Stroberi Mengurangi Efek Mental Penuaan

Sebuah senyawa alami yang ditemukan dalam stroberi yang disebut fisetin mengurangi efek mental penuaan, kata sebuah penelitian yang diterbitkan dalam Jurnal Gerontology Seri A. Peneliti menemukan itu bisa membantu mengobati penurunan mental dan kondisi yang berkaitan dengan usia seperti Alzheimer atau stroke.

“Perusahaan telah memasukkan fisetin ke dalam berbagai produk kesehatan tetapi belum ada pengujian yang cukup serius dari senyawa tersebut,” kata Pamela Maher, ilmuwan staf senior di Laboratorium Neurobiologi Seluler Salk dan penulis senior makalah ini.

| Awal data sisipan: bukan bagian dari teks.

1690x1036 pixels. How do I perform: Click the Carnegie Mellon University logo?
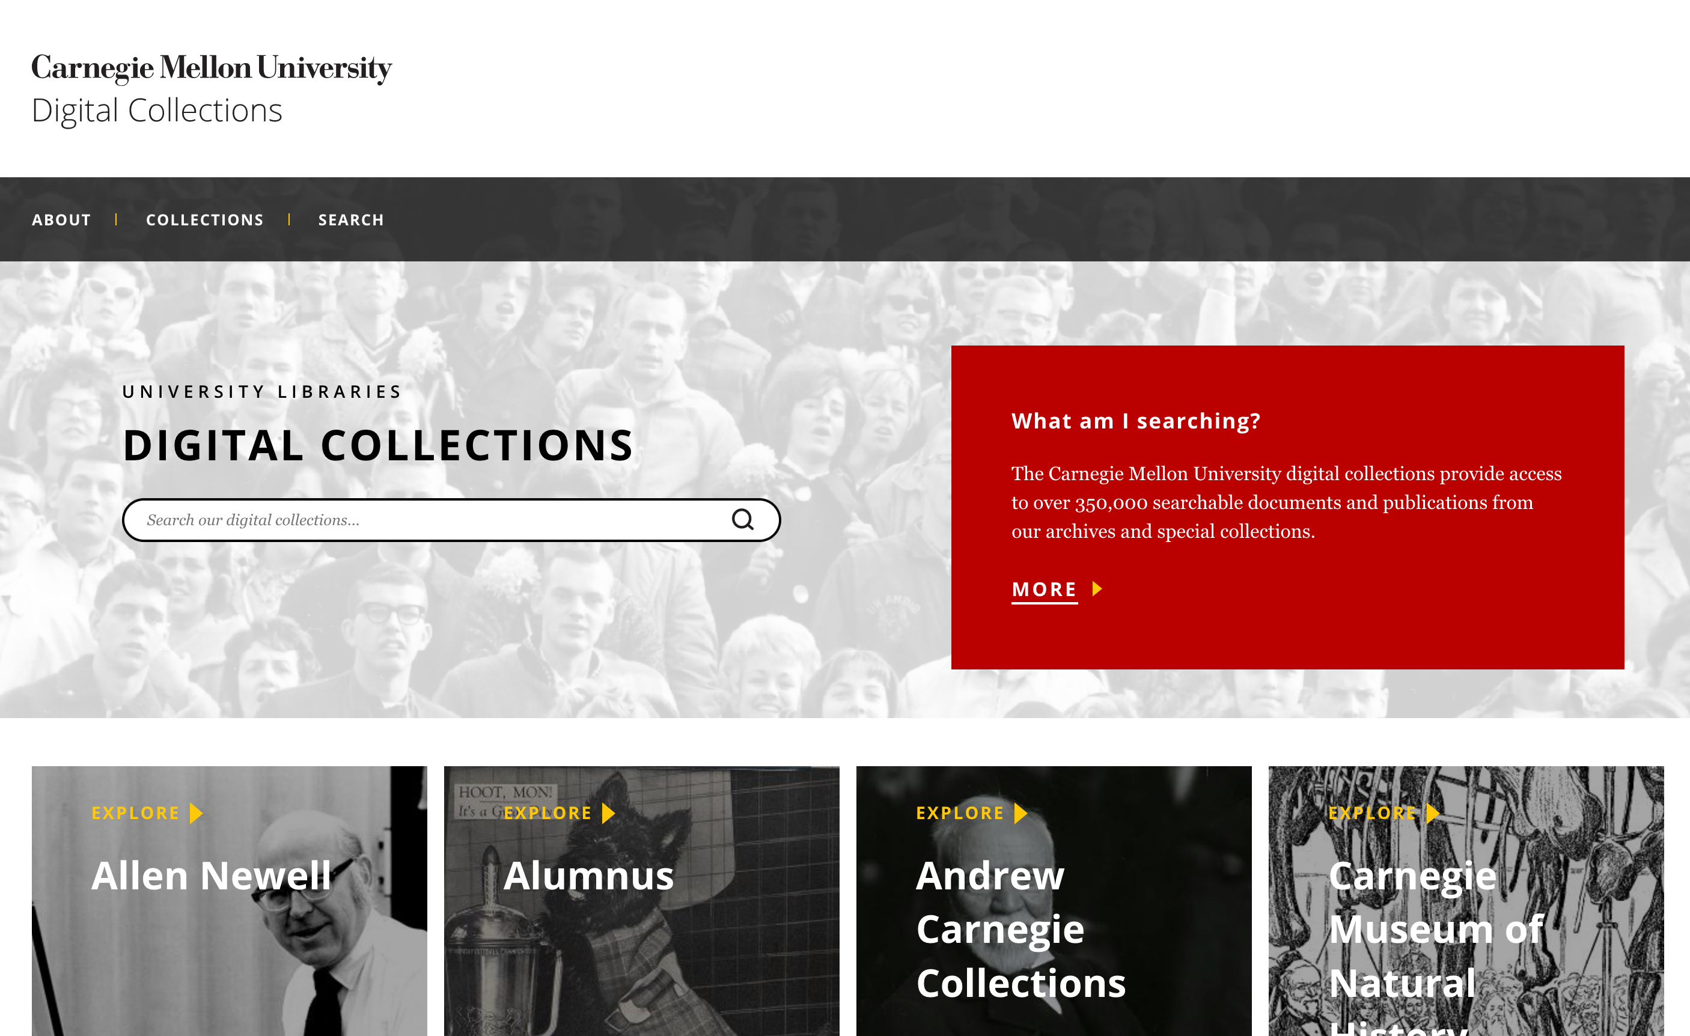coord(211,69)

"Berdasarkan pekerjaan kami yang sedang berlangsung, kami pikir fisetin mungkin dapat membantu sebagai pencegahan untuk banyak penyakit neurodegeneratif terkait usia, bukan hanya Alzheimer," katanya.

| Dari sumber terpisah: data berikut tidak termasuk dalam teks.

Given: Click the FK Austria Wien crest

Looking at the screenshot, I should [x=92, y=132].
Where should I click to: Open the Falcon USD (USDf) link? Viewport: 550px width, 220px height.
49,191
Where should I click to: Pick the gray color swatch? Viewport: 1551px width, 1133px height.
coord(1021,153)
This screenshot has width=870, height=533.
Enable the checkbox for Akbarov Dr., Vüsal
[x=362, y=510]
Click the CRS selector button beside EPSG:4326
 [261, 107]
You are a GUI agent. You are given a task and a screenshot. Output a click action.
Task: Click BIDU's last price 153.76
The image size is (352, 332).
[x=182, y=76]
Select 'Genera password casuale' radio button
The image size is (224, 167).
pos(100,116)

Maher telah mempelajari fisetin, yang merupakan jenis flavonol yang memiliki sifat antioksidan kuat, selama lebih dari satu dekade. Penelitian sebelumnya menemukan bahwa itu mengurangi kehilangan memori terkait dengan penyakit Alzheimer (AD) pada tikus yang dimodifikasi secara genetik untuk mengembangkan penyakit.

Ketika para ilmuwan mempelajari tikus dengan Alzheimer, mereka menemukan bahwa jalur yang terlibat dalam peradangan sel dihidupkan. Namun, ketika tikus diberi fisetin, mereka mulai memproduksi molekul anti-inflamasi, dan kedua kehilangan memori dan gangguan belajar dicegah. Penelitian khusus itu berfokus pada AD genetik, yang hanya menyumbang 1 ke 3 persen kasus.

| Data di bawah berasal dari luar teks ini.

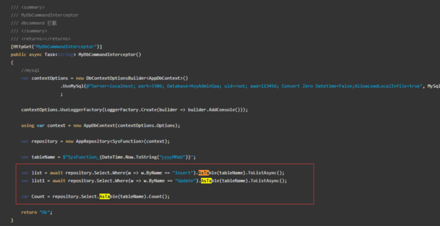The image size is (440, 226).
Task: Click the MyDbCommandInterceptor method name in signature
Action: point(109,54)
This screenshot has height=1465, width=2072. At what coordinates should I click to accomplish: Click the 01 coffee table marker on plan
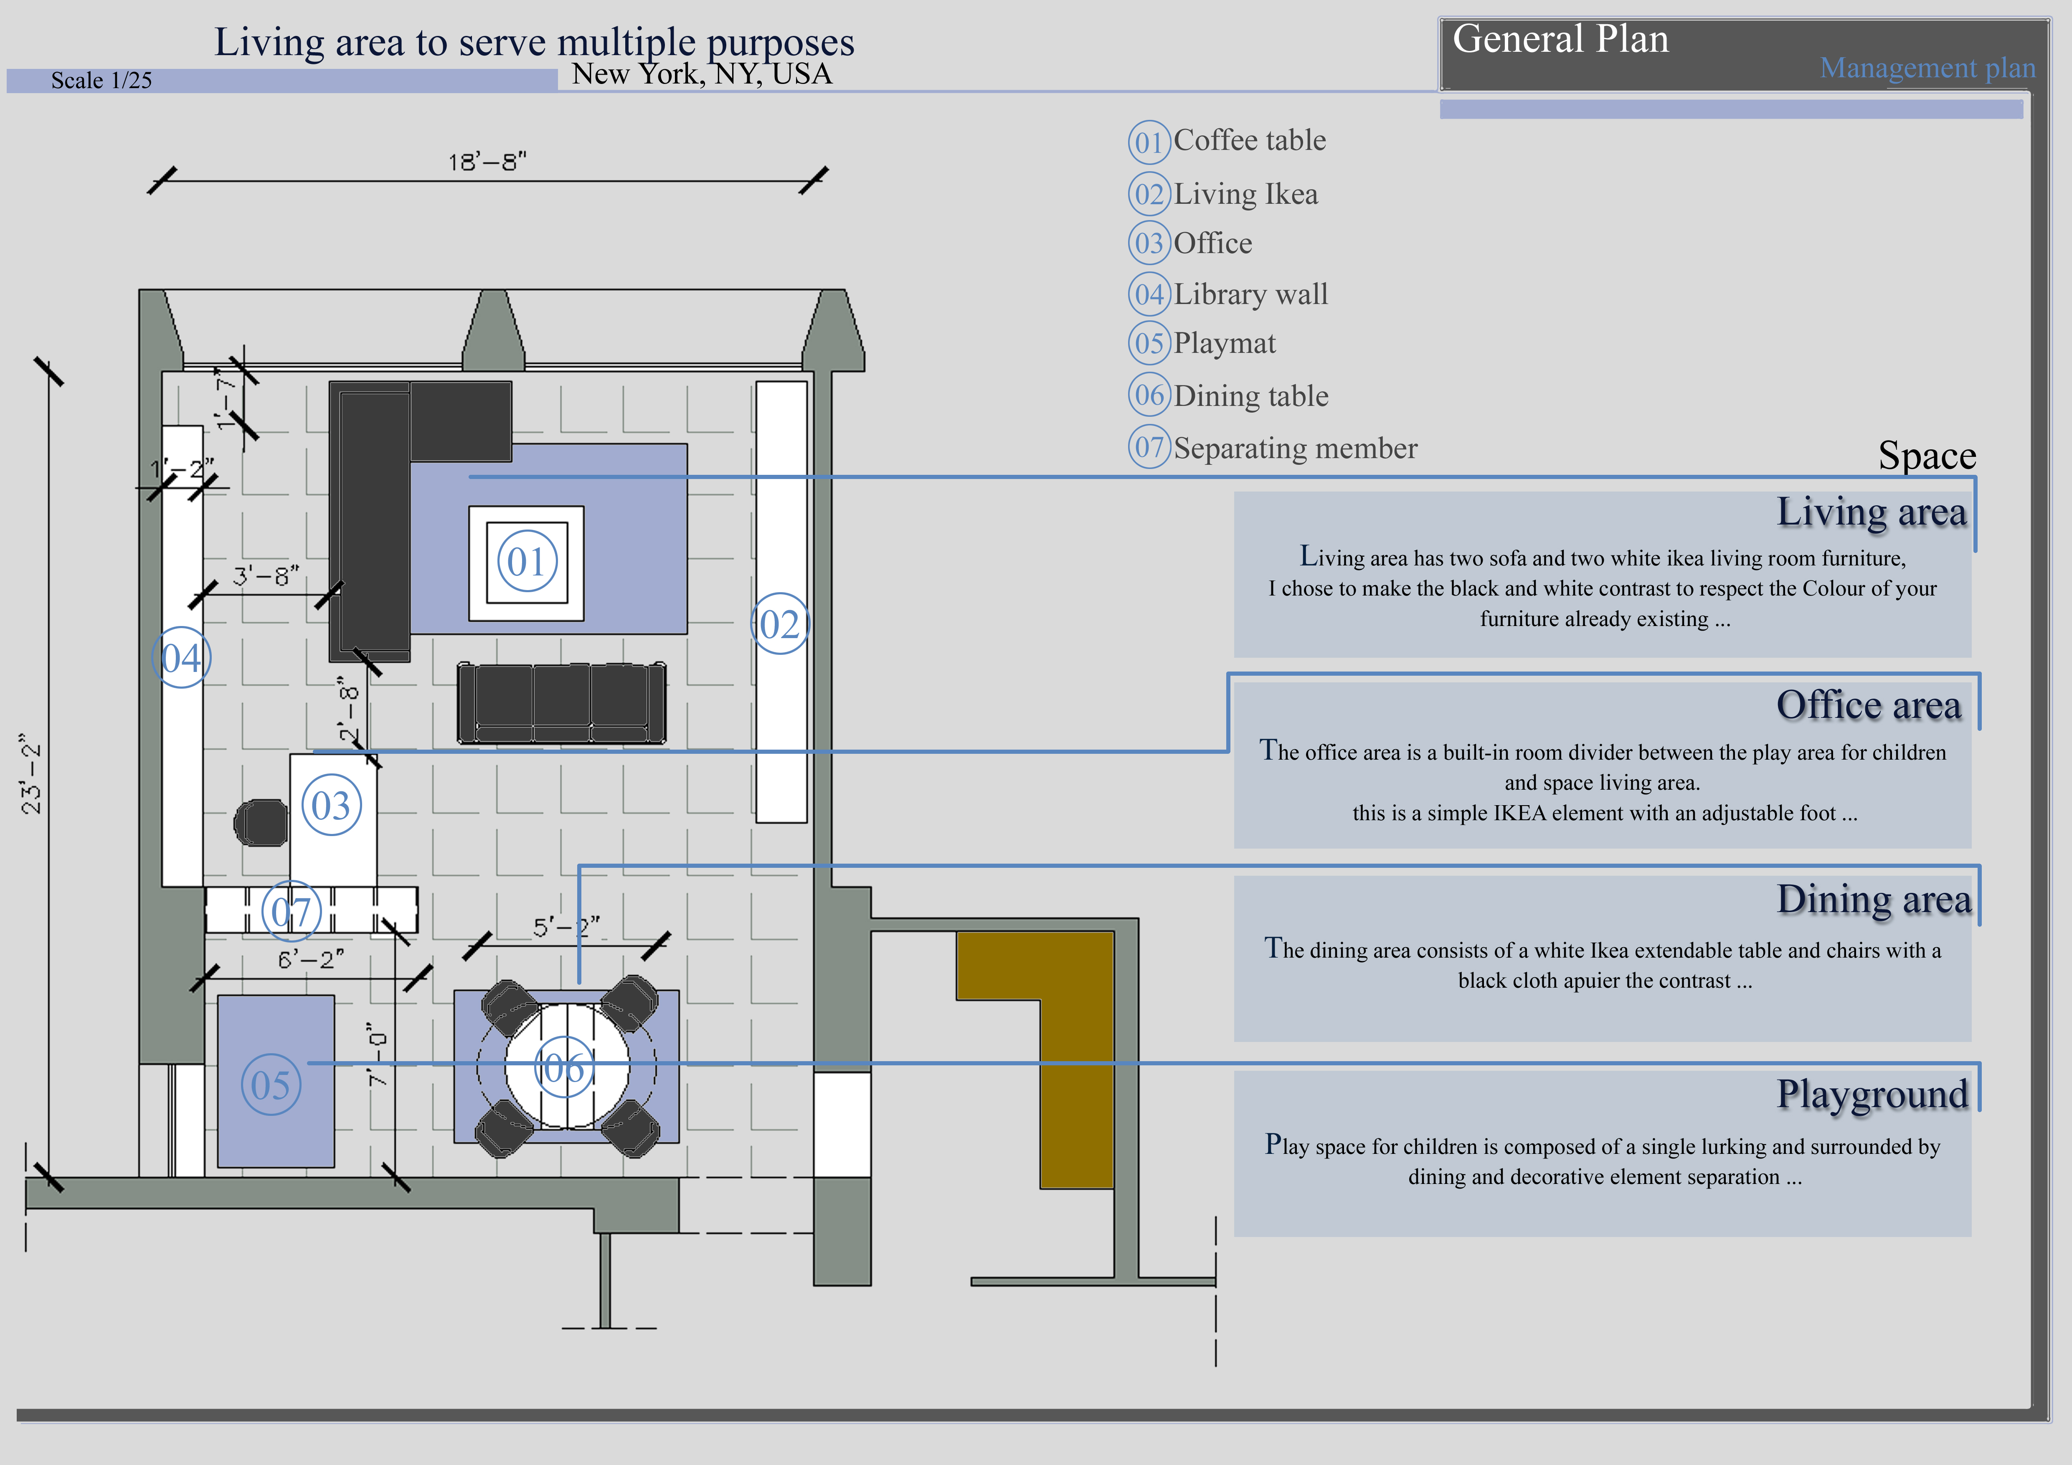(x=527, y=561)
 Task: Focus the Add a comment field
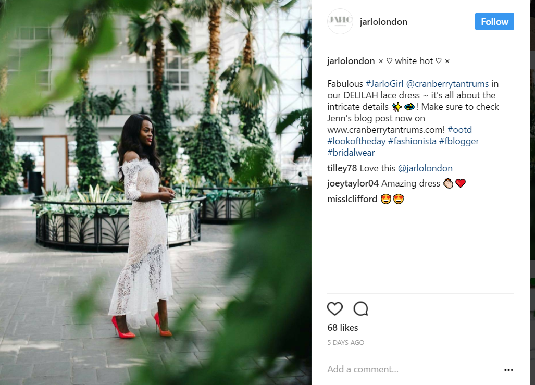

Untuk penelitian terbaru, Maher menggunakan strain tikus laboratorium yang menua sebelum waktunya dan menunjukkan tanda-tanda penyakit pada sekitar bulan 10 dibandingkan dengan tanda-tanda penurunan fisik dan mental yang tidak terlihat pada tikus normal sampai usia dua tahun.

Para peneliti memberi makan tikus prematur berusia 3 bulan tua dosis harian fisetin dengan makanan mereka untuk bulan 7. Kelompok lain dari tikus yang mengalami penuaan dini diberi makan makanan yang sama tanpa fisetin.

Selama masa studi, tikus mengambil berbagai aktivitas dan tes memori. Tim juga meneliti kadar protein spesifik yang terkait dengan fungsi otak, serta stres dan peradangan.

"Pada bulan 10, perbedaan antara kedua kelompok ini sangat mencolok," kata Maher, yang berharap melakukan uji coba pada manusia. Tikus yang tidak diobati dengan fisetin mengalami kesulitan dengan semua tes kognitif serta tanda stres dan peradangan yang meningkat. Sel-sel otak yang disebut astrocytes dan mikroglia, yang biasanya anti-inflamasi, sekarang menjadi peradangan yang merajalela.

Di sisi lain, tikus yang diobati dengan fisetin tidak terlihat berbeda dalam perilaku, kemampuan kognitif atau penanda inflamasi pada bulan 10 dibandingkan kelompok tikus 3 yang tidak diobati dengan kondisi yang sama. Selain itu, fisetin ditemukan aman bahkan pada dosis tinggi.

Stroberi juga telah ditemukan untuk melawan kanker esophagus. Peneliti Cina memberi para sukarelawan stroberi beku-kering setiap hari selama enam bulan. Perbandingan biopsi sebelum dan sesudah menunjukkan bahwa lesi prakanker dalam peserta menurun sebesar 80 persen.